Animals only require a tiny amount of iron. Yet, they cannot live without it, and red-blooded animals rely on it to form the hemoglobin they use to transport oxygen in their blood. It needs to be obtained from food, but it is difficult to absorb. As a result, humans can develop anemia even though our food grows in relatively iron-rich soils.

By comparison, the ocean - away from the coasts - is almost entirely devoid of iron. Much of the seawater at the ocean surface contains so little dissolved iron that its concentration could not be accurately measured until the 1980s.

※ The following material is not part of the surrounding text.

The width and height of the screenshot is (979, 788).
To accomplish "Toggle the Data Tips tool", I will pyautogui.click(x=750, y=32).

Although it is known that the vanishingly-small amounts of iron can cause photosynthetic algae to grow slowly, until now scientists had not considered iron availability as an important factor in the ecology of marine animals.

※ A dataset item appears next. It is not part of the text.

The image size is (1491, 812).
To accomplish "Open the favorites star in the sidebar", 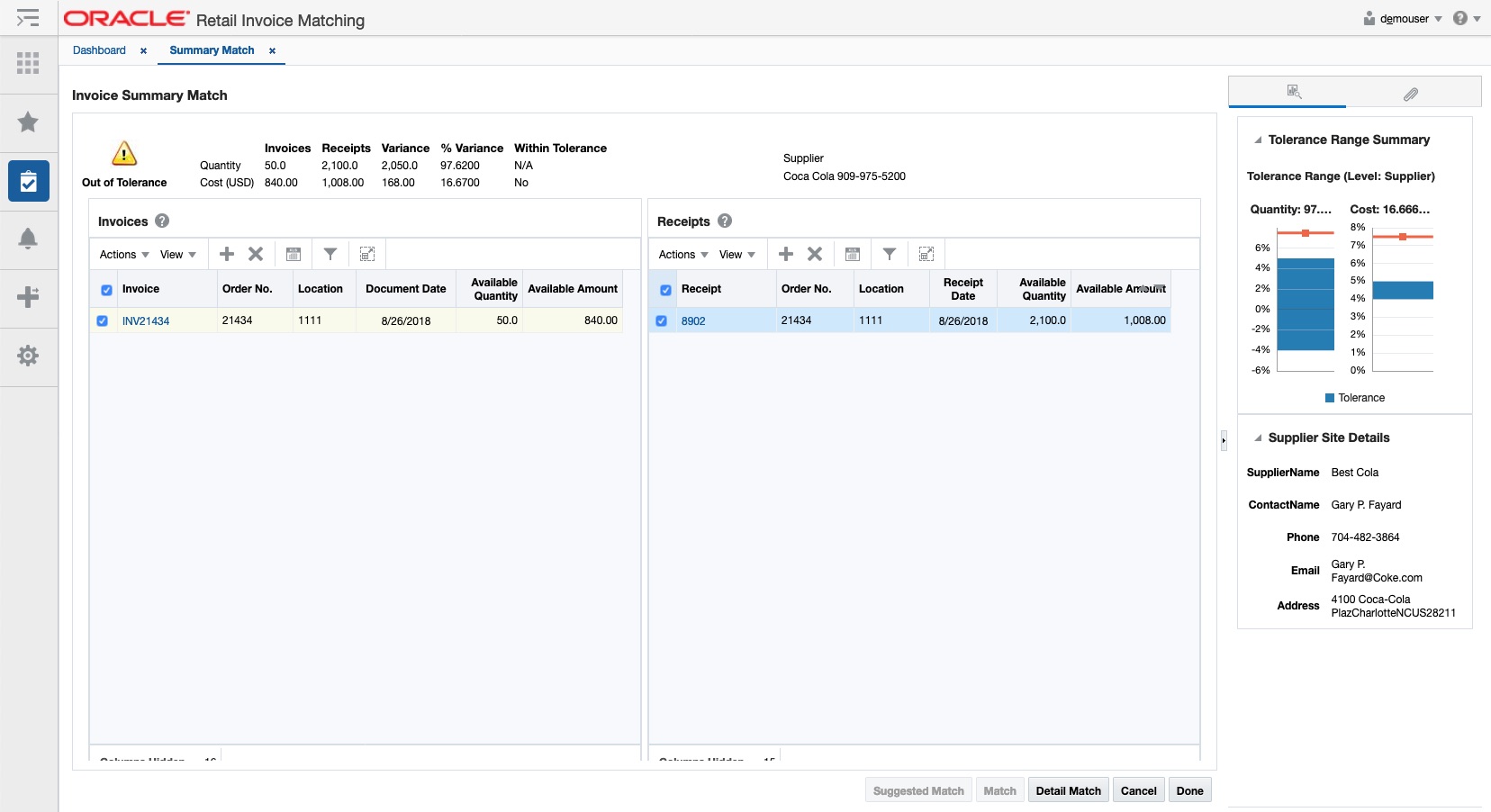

"The big clue came from looking at satellite observations of where fishing occurs," explains Galbraith. Together with co-author David Kroodsma of Global Fishing Watch, based in San Francisco, the team analyzed years of global data on where fishing boats actually catch fish when they venture out into the high sea. "We saw that there is essentially no fishing happening within the three most strongly iron-limited regions of the world - the Southern Ocean, the Eastern Equatorial Pacific and the Subarctic Pacific."

"Based on that clue, I set out to see if there was evidence that fish could possibly be anemic," says Le Mézo. As she discovered, there is plenty. When producing fish for food in marine aquaculture, it is common to supplement their feed with iron in order to make sure they grow quickly and are capable of reproducing. "And when we compared the amount of iron required by most fish to the amount they should be able to obtain from iron-poor food in the sea, it was obviously not enough."

"The clincher was when we learned about the Antarctic icefish," says Le Mezo. The white-blooded Antarctic icefish is the only vertebrate animal to ever have lost the use of hemoglobin over the course of evolution. "Many have proposed reasons for why the icefish may have developed its white blood, but no one ever proposed that it could be due to low iron availability." As pointed out in the paper, the icefish is only found in the Southern Ocean, the largest iron-poor domain of the ocean, and the lack of hemoglobin greatly reduces the iron requirements of the icefish compared to other fish.

These results suggest a previously-overlooked role of iron in determining which marine animals live where. They also suggest that more iron-rich environments may be unexpectedly important in producing the fish we catch, and may play key roles in fish life cycles, including the fact that salmon spawn in streams. "Our paper ends up asking many more questions than it can answer," says Galbraith. "But if the role of iron turns out to be as important as we think it is, we'll need to change the way we think about animal life in the high seas".